The lakehouse architecture offers several benefits for data analysis and storage.
Timeliness is the core driving force of business migration. Apache Flink is the core compute engine that improves timeliness, as shown in the following figure.
Compared with Hive, the lakehouse architecture have several advantages, which make computing more convenient and improve timeliness to a certain extent.
The rightmost architecture in the preceding figure consists of Apache Flink, Kafka, and an online analytical processing (OLAP) system. This architecture can deliver timeliness in seconds. We plan to leverage the timeliness of Apache Flink for offline data warehouses.
However, the lakehouse architecture and Apache Flink are two different concepts and work in different ways.
An intermediate architecture is required to integrate Apache Flink into the lakehouse architecture and combine streaming with the lakehouse technology to create a brand-new streaming lakehouse architecture. This way, end-to-end stream computing is implemented in minutes. All data can be stored and queried in lakehouses.
The streaming lakehouse architecture implements unified batch and stream processing by combining stream computing of Apache Flink with the lakehouse technology.
In summary, the lakehouse architecture is attractive for enterprises but is difficult to run. The biggest challenge lies in lake formats due to the streaming technology and a large number of updates generated by streams.
This section describes the exploration on the integration of Apache Flink and the lakehouse architecture by the Apache Flink community and Alibaba Cloud.
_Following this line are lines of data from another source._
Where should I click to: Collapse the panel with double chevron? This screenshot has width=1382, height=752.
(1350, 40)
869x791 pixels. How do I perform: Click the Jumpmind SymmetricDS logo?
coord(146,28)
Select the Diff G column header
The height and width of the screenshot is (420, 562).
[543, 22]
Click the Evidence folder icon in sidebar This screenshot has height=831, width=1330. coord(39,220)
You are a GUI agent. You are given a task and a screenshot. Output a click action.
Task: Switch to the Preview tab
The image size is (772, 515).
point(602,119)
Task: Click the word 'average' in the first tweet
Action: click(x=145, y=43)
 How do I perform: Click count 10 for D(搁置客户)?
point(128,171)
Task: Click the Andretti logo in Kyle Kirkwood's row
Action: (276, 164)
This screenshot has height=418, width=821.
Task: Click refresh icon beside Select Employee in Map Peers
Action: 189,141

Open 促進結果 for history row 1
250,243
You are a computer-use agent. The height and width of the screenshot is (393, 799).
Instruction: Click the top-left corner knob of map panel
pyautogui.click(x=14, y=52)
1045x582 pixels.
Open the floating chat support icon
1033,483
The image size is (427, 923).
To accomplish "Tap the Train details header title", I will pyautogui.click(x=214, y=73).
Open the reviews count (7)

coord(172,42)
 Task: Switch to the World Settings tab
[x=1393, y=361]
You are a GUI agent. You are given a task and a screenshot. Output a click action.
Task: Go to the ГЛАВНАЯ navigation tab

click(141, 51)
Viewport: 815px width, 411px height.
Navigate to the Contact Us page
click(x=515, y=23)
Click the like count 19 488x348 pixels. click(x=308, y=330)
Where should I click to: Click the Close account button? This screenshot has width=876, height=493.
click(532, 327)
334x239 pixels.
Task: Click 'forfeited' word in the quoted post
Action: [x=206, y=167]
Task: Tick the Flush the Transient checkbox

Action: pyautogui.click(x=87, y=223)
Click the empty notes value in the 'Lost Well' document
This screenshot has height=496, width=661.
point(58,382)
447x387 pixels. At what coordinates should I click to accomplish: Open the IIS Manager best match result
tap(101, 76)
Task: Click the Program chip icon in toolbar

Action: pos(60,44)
A lot of improvements were made in the lakehouse architecture in 2023. In 2020, Alibaba Cloud tried to integrate Apache Flink into Apache Iceberg. Apache Iceberg is an outstanding lake format. It has a simple architecture, an open ecosystem, and a simple design. After Apache Flink was integrated into Apache Iceberg, Apache Iceberg was able to read and write streams in Apache Flink. We also promoted stream updates to the Apache Iceberg community.
Such integration also encountered some issues. Apache Iceberg is designed for batch processing, and its simple architecture must be retained to adapt to different compute engines. This hinders kernel improvements for stream updates. Currently, data in Apache Flink cannot be written to Apache Iceberg in real time. We recommend that you use a service-level agreement (SLA) of 1-hour data updates.
Like other enterprises, Alibaba Cloud also attempted to integrate Apache Flink with Apache Hudi. Apache Hudi is introduced for Spark and is a format to enhance the upsert capabilities of Spark. After Apache Flink is integrated with Apache Hudi, the time to update data in Apache Hudi by using Spark was decreased from hours to 10 minutes. However, Apache Hudi is designed for batch processing and is not suitable for stream computing and stream updates. This poses architectural challenges for future design. We recommend that you use an SLA of 10-minute data updates.
To address the preceding issues, we designed a new streaming data lake format, Apache Paimon, which is formerly called Flink Table Store. Apache Paimon innovatively combines the lake format and log-structured merge-tree (LSM tree), bringing real-time stream updates into the lake architecture. Apache Paimon can be better integrated with Apache Flink and Spark.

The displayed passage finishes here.